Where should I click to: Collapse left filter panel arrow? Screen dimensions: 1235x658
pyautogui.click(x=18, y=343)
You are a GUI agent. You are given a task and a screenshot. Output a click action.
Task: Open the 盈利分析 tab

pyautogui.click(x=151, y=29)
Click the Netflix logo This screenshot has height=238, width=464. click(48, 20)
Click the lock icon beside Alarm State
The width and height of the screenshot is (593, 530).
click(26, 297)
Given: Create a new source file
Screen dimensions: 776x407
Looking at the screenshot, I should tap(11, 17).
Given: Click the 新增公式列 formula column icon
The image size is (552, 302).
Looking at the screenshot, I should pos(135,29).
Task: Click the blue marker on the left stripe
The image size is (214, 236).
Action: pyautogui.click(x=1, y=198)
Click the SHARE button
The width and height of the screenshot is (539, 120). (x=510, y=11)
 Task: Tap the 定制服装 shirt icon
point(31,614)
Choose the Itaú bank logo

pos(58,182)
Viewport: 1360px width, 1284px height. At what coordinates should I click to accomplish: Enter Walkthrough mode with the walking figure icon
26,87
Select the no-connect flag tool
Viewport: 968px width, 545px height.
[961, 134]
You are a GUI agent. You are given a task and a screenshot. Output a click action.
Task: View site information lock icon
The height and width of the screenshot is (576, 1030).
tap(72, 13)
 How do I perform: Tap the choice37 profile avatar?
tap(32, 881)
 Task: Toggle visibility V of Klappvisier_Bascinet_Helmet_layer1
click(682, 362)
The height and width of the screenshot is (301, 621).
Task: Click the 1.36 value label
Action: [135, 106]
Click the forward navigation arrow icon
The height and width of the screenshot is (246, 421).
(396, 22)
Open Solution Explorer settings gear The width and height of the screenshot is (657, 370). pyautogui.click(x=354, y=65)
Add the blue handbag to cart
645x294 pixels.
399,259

****************************************

What is needed is an exact copy of all the data above.

_ANSWER TO THIS TASK_
Where should I click to: Collapse left filter panel arrow? Screen dimensions: 1235x658
pyautogui.click(x=18, y=343)
You are a GUI agent. You are given a task and a screenshot. Output a click action.
Task: Open the 盈利分析 tab

pyautogui.click(x=151, y=29)
Click the Netflix logo This screenshot has height=238, width=464. click(48, 20)
Click the lock icon beside Alarm State
The width and height of the screenshot is (593, 530).
click(26, 297)
Given: Create a new source file
Screen dimensions: 776x407
Looking at the screenshot, I should tap(11, 17).
Given: Click the 新增公式列 formula column icon
The image size is (552, 302).
Looking at the screenshot, I should pos(135,29).
Task: Click the blue marker on the left stripe
The image size is (214, 236).
Action: pyautogui.click(x=1, y=198)
Click the SHARE button
The width and height of the screenshot is (539, 120). (x=510, y=11)
 Task: Tap the 定制服装 shirt icon
point(31,614)
Choose the Itaú bank logo

pos(58,182)
Viewport: 1360px width, 1284px height. At what coordinates should I click to accomplish: Enter Walkthrough mode with the walking figure icon
26,87
Select the no-connect flag tool
Viewport: 968px width, 545px height.
[961, 134]
You are a GUI agent. You are given a task and a screenshot. Output a click action.
Task: View site information lock icon
The height and width of the screenshot is (576, 1030).
tap(72, 13)
 How do I perform: Tap the choice37 profile avatar?
tap(32, 881)
 Task: Toggle visibility V of Klappvisier_Bascinet_Helmet_layer1
click(682, 362)
The height and width of the screenshot is (301, 621).
Task: Click the 1.36 value label
Action: [135, 106]
Click the forward navigation arrow icon
The height and width of the screenshot is (246, 421).
(396, 22)
Open Solution Explorer settings gear The width and height of the screenshot is (657, 370). pyautogui.click(x=354, y=65)
Add the blue handbag to cart
645x294 pixels.
399,259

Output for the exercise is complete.